Donnerstag, 09.11.2023 / 12:59 Uhr

Über so genannte Gewaltspiralen

Von
Thomas von der Osten-Sacken

Ich weiß nicht, wie viele solcher Memes ich in den letzten Wochen gesehen habe. Sie werden vor allem von Europäern verbreitet, die offenbar meinen, damit eine irgendwie humane Weltsicht zu verbreiten und über psychologische Einsichten zu verfügen, die in so Sätze wie "Gewalt erzeugt nur Gegengewalt" gipfeln.

Aus nunmehr dreißigjähriger Erfahrung und Arbeit mit Folteropfern, Opfern sexuellen Missbrauchs, Überlebenden von Massakern, Giftgasangriffen, Völkermord, Vertreibungen und ungefähr allen Scheußlichkeiten und Grausamkeiten, aus denen nahöstliche Geschichte der letzten Dekaden bestand, kann ich nur sagen: Nein! So ist es nicht!
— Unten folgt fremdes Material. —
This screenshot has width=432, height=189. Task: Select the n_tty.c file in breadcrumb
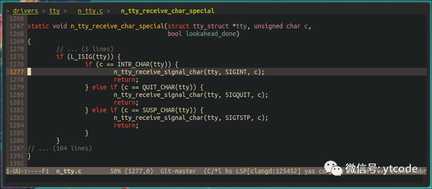90,10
Opfer von Saddams oder Assads Terror, egal ob Kurden oder Araber, Überlebende des Völkermordes durch den IS, sie alle habe ich nie nach Rache rufen gehört. Nach Gerechtigkeit und Abstrafung der Täter ja, aber eigentlich nie hörte ich, man wolle sich selbst nun rächen und gar an Kollektiven, also Araber, Muslimen oder was auch immer.

Diese Beobachtung habe nicht nur ich gemacht, sondern eigentlich alle, die mit Opfern zu tun haben (so wenig ich das Wort Opfer mag, Überlebende ist besser).

Nur im palästinensischem Narrativ (und zwar dem offiziellen, von den wenigsten Palästinensern, die ich in meinem Leben getroffen habe, hörte ich ähnliches) ist das anders: Da scheint es selbstverständlich, dass wer Angehörige verloren hat, Elend und Grausamkeit erlebt, selbst dann zu suicide bomber oder Jihadist wird. Nun, wenn man das Leuten einredet und als natürlich bezeichnet, sie förmlich indoktriniert, so mag das funktionieren, "normal" ist es allerdings nicht.

Und wer in Europa so etwas teilt und auch noch Verständnis aufbringt, reproduziert einen toxischen Narrativ, der mit der Realität von Überlebenden nichts oder nur sehr wenig zu tun hat.